As to this thread however.....It never ceases to amaze me how so few people understand now a days what a "Champion" is.....A champion puts forth their best effort, is a gracious loser, yet even more so a gracious winner. Extanding a hand to their enemy to help them up after they have won, not continuing to hammer on them once down and it's over as doing so is the true mark of a pathetic little person so absolutly terrofied they'll be beaten the next time and unable to handle it they do all they can to crush a now non-threat so afraid. More so, they by being a champion inspire deep friendships, or has no one here ever been in a fight?....To hammer away inspires hate and an assured later come back with a vengence...

So to those of you who wish to keep hammering away at a foe that YOU never fought and have no reason to hate except blind bias......Is NOT being a champion the image you wish to project of yourself?

You don't have to believe in karma, it believes in you http://forums.ubi.com/images/smilies/16x16_smiley-wink.gif


Must agree. Once you`ve beaten your foe, leave it be. No need to keep kicking him in the balls.

Divine-Wind
06-21-2007, 09:18 AM
LEBillfish hit it right on the nail.

berg417448
06-21-2007, 09:26 AM
I don't see what the big fuss is about. The name is being restored to the original.

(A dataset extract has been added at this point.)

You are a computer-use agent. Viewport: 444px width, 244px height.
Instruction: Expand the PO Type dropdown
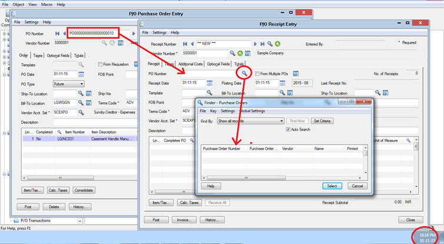pos(81,84)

Look at Cape Canaveral in Florida. It was re-named to Cape Kennedy but after a number of years the locals petitioned to have it restored to the original name and that was done.

R_Target
06-21-2007, 10:06 AM
Originally posted by goshikisen:
File this one under "non-issue"

Yup. http://forums.ubi.com/images/smilies/agreepost.gif

Hawgdog
06-21-2007, 10:50 AM
Originally posted by berg417448:
I don't see what the big fuss is about. The name is being restored to the original.

Look at Cape Canaveral in Florida. It was re-named to Cape Kennedy but after a number of years the locals petitioned to have it restored to the original name and that was done.

Yes, the Cape, the famous Cape. God we lost a lot of men there.
Im serious, ever drive there? Not called Bloody A1A for nothing.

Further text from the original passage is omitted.